JSQ> From: [email protected] (John S. Quarterman)
JSQ> Date: Mon, 18 Dec 95 20:54:55 -0600
JSQ> 
JSQ> JG> Are there more examples of ea being pronounced as a?  Is this from
JSQ> 
JSQ> break
JSQ> steak
JSQ> 
JSQ> As it happened, we had three British houseguests this weekend,
JSQ> so I tried an experiment.
JSQ> 
JSQ> The one from Edinburgh pronounced Hargreaves to rhyme with leaves.
JSQ> The one who grew up in Hong Kong and Abu Dhabi said it similar to
JSQ> behaves as almost one syllable.
JSQ> The one from London pronounced it exactly like one of my aunts does,
JSQ> with a bit of longish e sound fading immediately into a long a sound.
JSQ> 
JSQ> All of them said it as at least somewhat of a diphthong, not as
JSQ> a simple vowel sound.  The closest American vowel to what the English
JSQ> woman said is long a.

GHD> Date: Tue, 19 Dec 95 01:40:00 EST
GHD> From: [email protected] (Gordon Dewhirst)
GHD> 
GHD> I have two reasons for suggesting a long a for Hargreaves, one based
GHD>  on experience and the other intuitive.

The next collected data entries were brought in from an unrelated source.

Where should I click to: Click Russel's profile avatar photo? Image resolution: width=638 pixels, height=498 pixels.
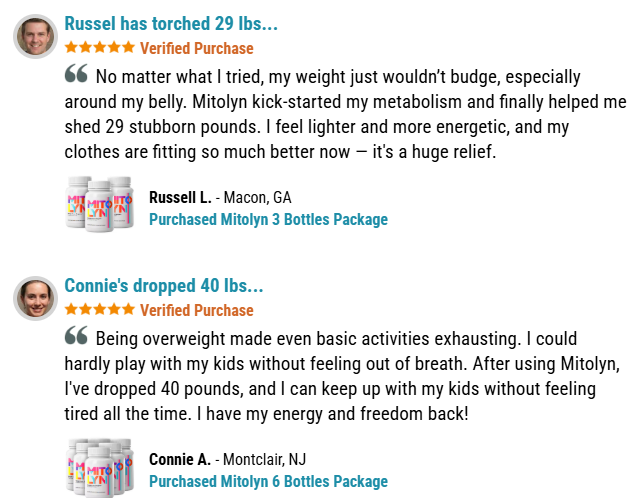pyautogui.click(x=35, y=35)
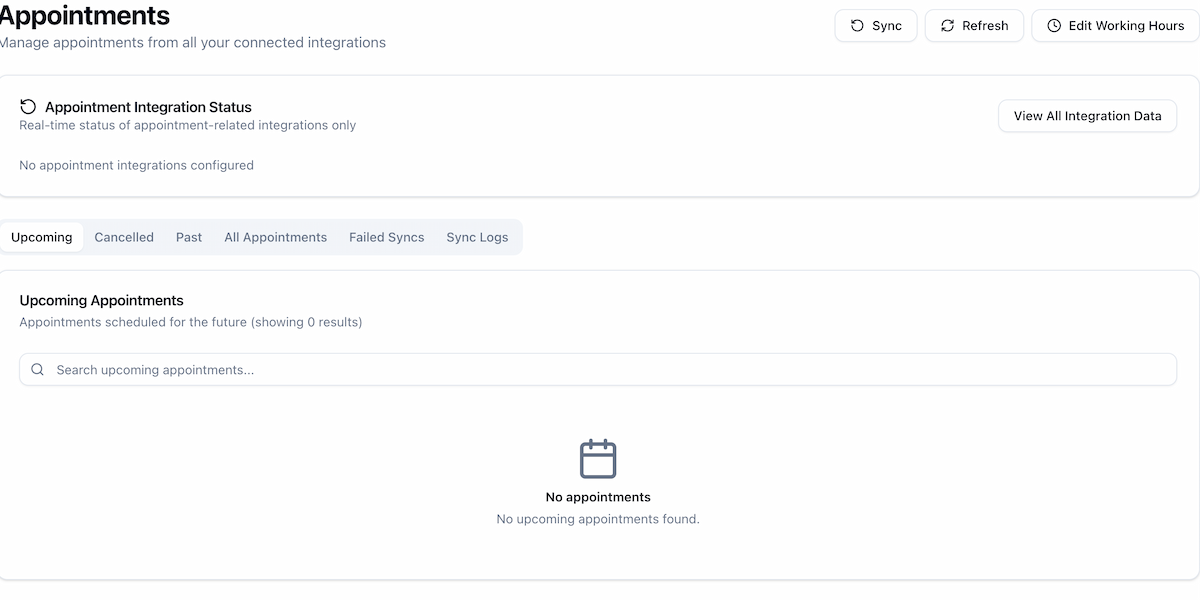Click the No appointments message text
This screenshot has width=1200, height=600.
coord(598,496)
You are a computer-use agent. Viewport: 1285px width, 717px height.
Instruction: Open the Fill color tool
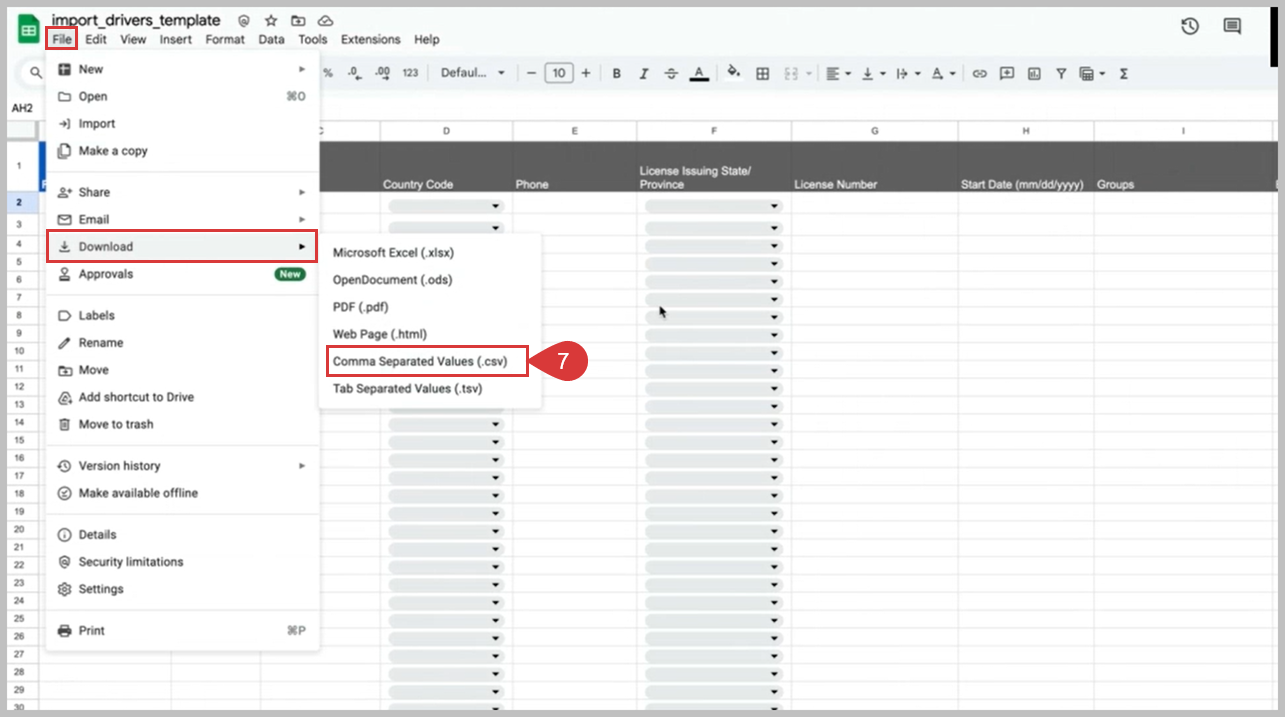tap(733, 72)
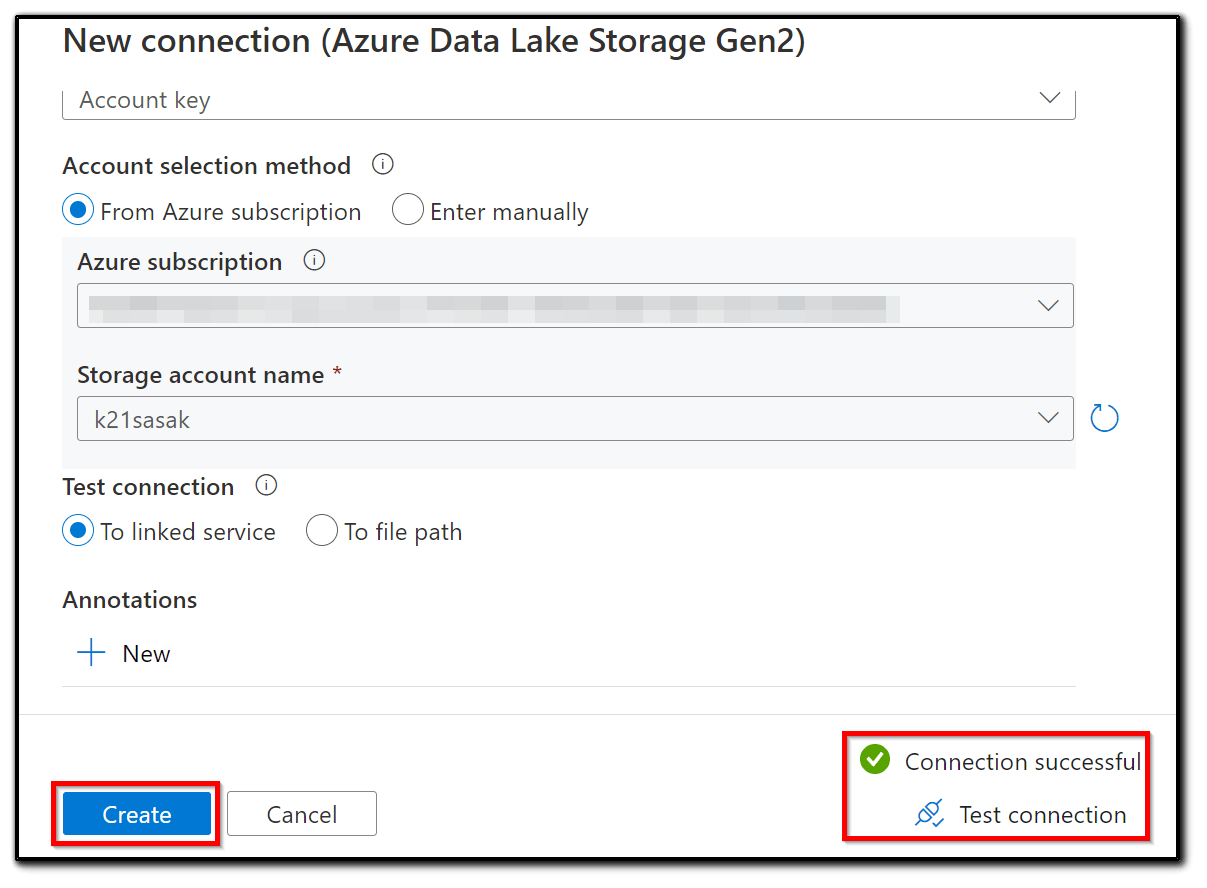Select the From Azure subscription radio button
This screenshot has height=888, width=1207.
(x=78, y=210)
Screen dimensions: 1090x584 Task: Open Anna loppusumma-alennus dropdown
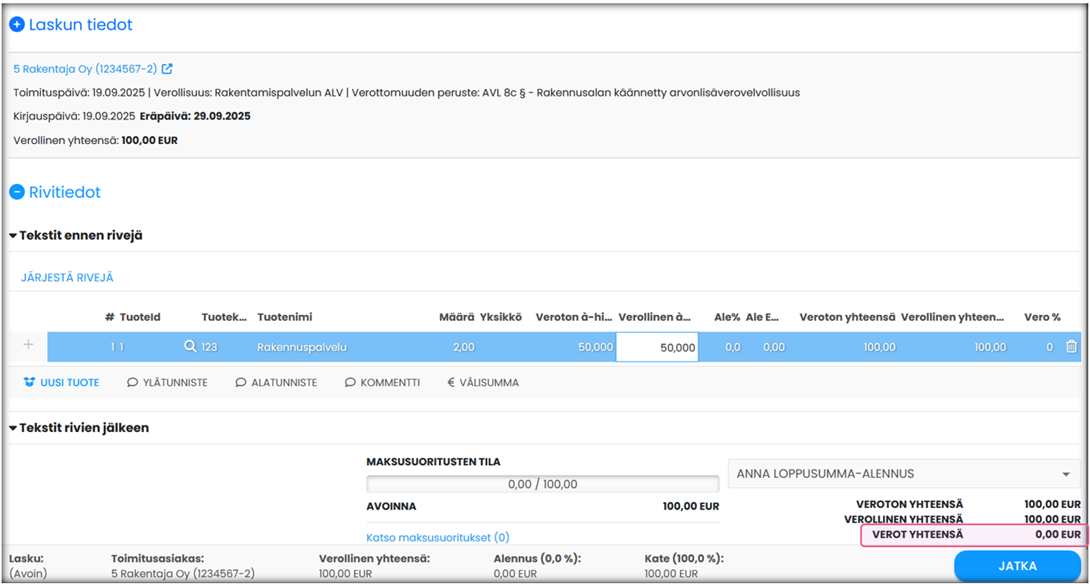coord(904,474)
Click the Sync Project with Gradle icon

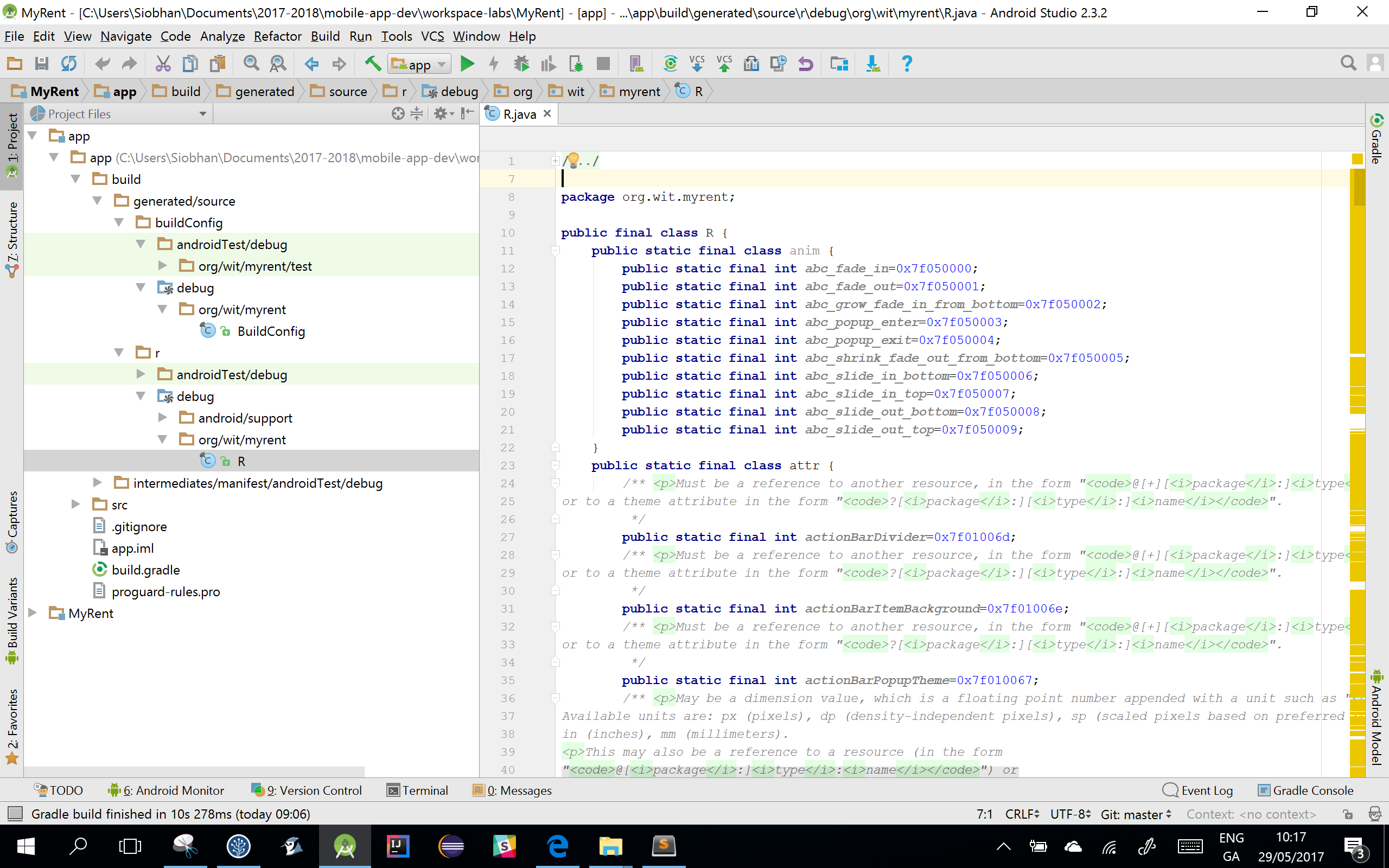668,63
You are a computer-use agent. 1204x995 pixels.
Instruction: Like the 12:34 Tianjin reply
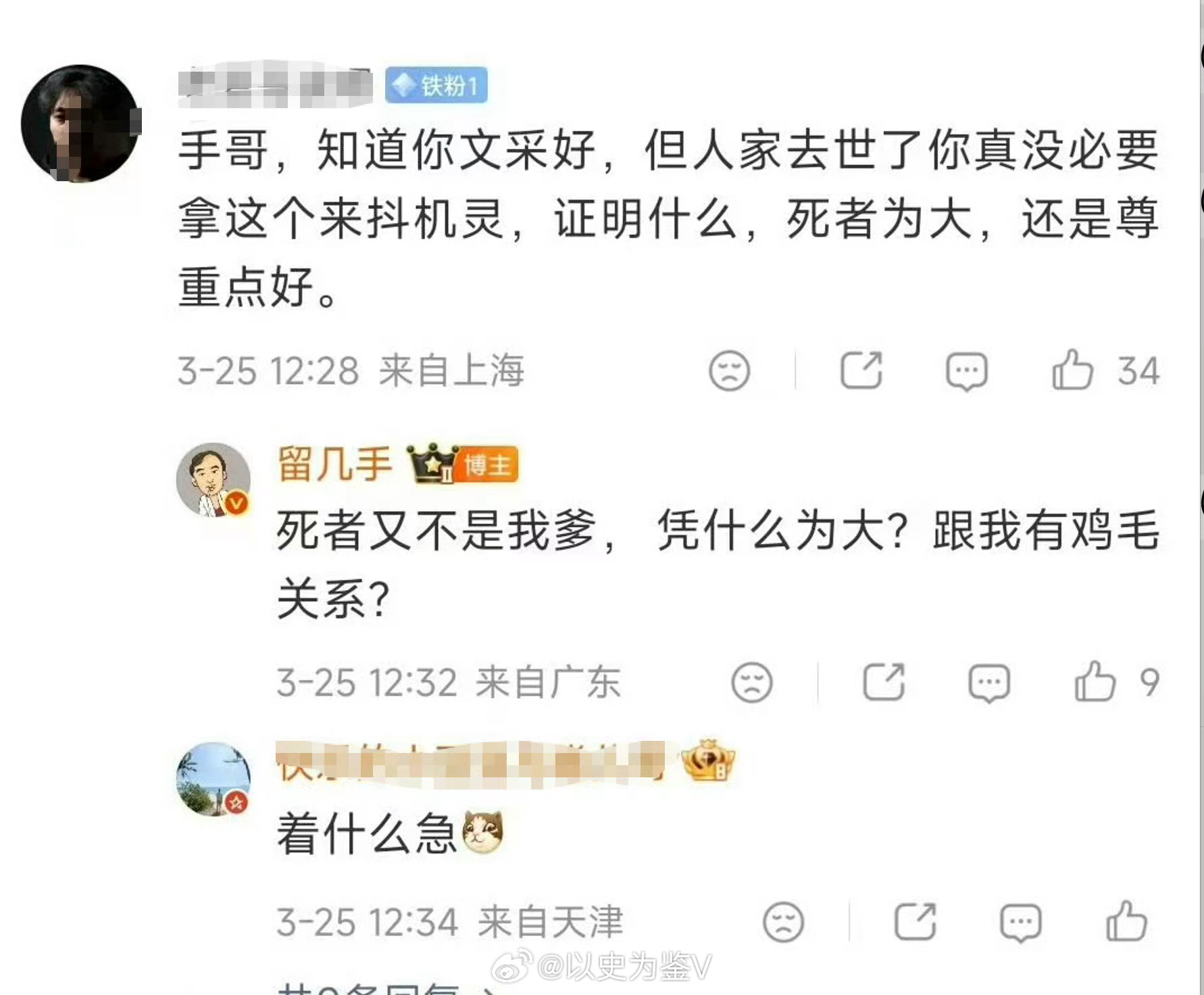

By the way, I would expect 
GHD>  the sound of the long a to vary with the accent of the speaker. A 
GHD>  scotsman or a Yorkshireman would have a longer a than someone with 
GHD>  an Oxford accent. My reasons: When I was a young lad going to school 
GHD>  in the old country one of my teachers taught us about James Hargreaves 
GHD>  who invented the cotton jinny, one of the most important advances in 
GHD>  the mechanization of the textile industry. My teacher pronounced it 
GHD>  with a long a so it would never occur to me to pronounce it any other 
GHD>  way. James, by the way was a Lancashireman.  Second, I have yet to 
GHD>  come across the spelling Hargreeves or Hargreives but Hargraves is 
GHD>  common.  Now it is well known that up to the latter half of the 19th 
GHD>  century most people were illeterate or largely so and even those 
GHD>  primarily responsible for recording births, deaths, baptisms etc., 
GHD>  the curates and registry clerks, had a modest amount of formal i
GHD>  schooling.  Consequently, names were frequently recorded phonetically. 
GHD>  In towns like Colne where Hargreaves was common it was more likely to 
GHD>  be recorded correctly. In towns where the name was rare, a phonetic 
GHD>  spelling was more likely. (more on that later). If one accepts that 
GHD>  phonetic spelling was frequent then it follows that the traditional 
GHD>  pronunciation of Hargreaves was with a long a and hence the prevalence 
GHD>  of Hargraves and the apparent absence of Hargreeves.
GHD> This leads me to add to the confusion by proposing Dewhirst's Theorem: 
GHD>  That the probability that a particular current family name is Hargraves 
GHD>  rather than Hargreaves is directly proportional to the square root of 
GHD>  the distance of that family's ancestors from Colne or Bradford at the 
GHD>  time of the 1851 census.

JSQ> From: [email protected] (John S. Quarterman)
JSQ> Subject: Re: Fowler's Modern English Usage? 
JSQ> Date: Mon, 25 Dec 95 17:44:32 -0600
JSQ> 
JSQ> Using a ... dictionary, it seems that break and great are derived
JSQ> from Old English, and steak is derived from Old Norse, while
JSQ> brake and grate are from Old French.
JSQ> 
JSQ> Both Old English and Old Norse are Germanic languages, and the 
JSQ> German pronunciation of ea is also similar to modern English long a.
JSQ> 
JSQ> Whatever the derivation, and I'd hardly consider my amateur 
JSQ> etymological examinations definitive, it's clear that every 
JSQ> Hargreaves I've ever heard pronounce the name uses a long a, and 
JSQ> that also seems to be the common pronunciation in England, as 
JSQ> Gordon has noted.  The variant spelling of Hargraves attests to 
JSQ> that pronunciation of Hargreaves, for that matter.
JSQ> 
JSQ> This kind of phonetic spelling change is common.  Other examples 
JSQ> include Peake becoming Peek, or Quatremaine becoming Quarterman.
JSQ> 
JSQ> The surprising part with Hargreaves -> Hargraves is that there 
JSQ> seems to be so little evidence of a connection between people of 
JSQ> those two spellings.
JSQ> 
JSQ> John

Return to Pronunciation of Hargreaves, page 1
for discussion of all Hargreaves of all locales & spellings.

The url of this page is
http://freepages.genealogy.rootsweb.com/~jwg3/Hargr/pronun2.html and
http://millennium.fortunecity.com/byker/362/Hargr/pronun2.html

This page was put on the web __.
This page was Last Modified 26 December 1999.
means added to this web page since __.

This page was put on the web by James W. Green III.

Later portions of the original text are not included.